5月22日、米自動車大手フォード・モーターは、マーク・フィールズCEOが退任して自動運転車開発子会社の会長を務めるジェームズ・ハケット氏(左)が後任に就くと発表したが、低迷する株価がトップ交代を機に持ち直すかどうかは不透明だ。写真右は、ビル・フォード会長。

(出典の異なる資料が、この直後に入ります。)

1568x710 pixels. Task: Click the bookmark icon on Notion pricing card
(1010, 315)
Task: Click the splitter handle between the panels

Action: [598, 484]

ミシガン州で撮影(2017年 ロイター/Rebecca Cook)

[ニューヨーク 22日 ロイター] - 米自動車大手フォード・モーターは、マーク・フィールズ最高経営責任者(CEO)が退任して自動運転車開発子会社の会長を務めるジェームズ・ハケット氏が後任に就くと発表したが、低迷する株価がトップ交代を機に持ち直すかどうかは不透明だ。

 CEO交代が発表された22日にフォード株は2.1%上昇した。ただ、S&P総合500種全体が0.5%上げた中で、フォードの上げ幅は比較的緩やかだった。

 フォード株は過去1年間で16%近く下落。販売不振や、自動運転車の普及に伴い今後は従来型車の需要が落ち込むとの懸念が重しになった。

 S&P500種は過去1年間に17%近く上昇。ライバルのゼネラル・モーターズ(GM)は8%程度の上昇で、電気自動車(EV)テスラの上昇率は41%近くに達している。

 ホッジズ・キャピタルのアナリスト、グレー・ブラッドショー氏は「株価を動かすような材料はまったく見当たらない」と指摘。CEOが交代しても自動車業界が直面する構造的な問題は解決しないと冷ややかな見方を示した。

 その上で「GMも状況は同じだ。テスラには人々を熱狂させ、どうしても買いたいと思わせる車があるが、フォードやGMにはない」と述べた。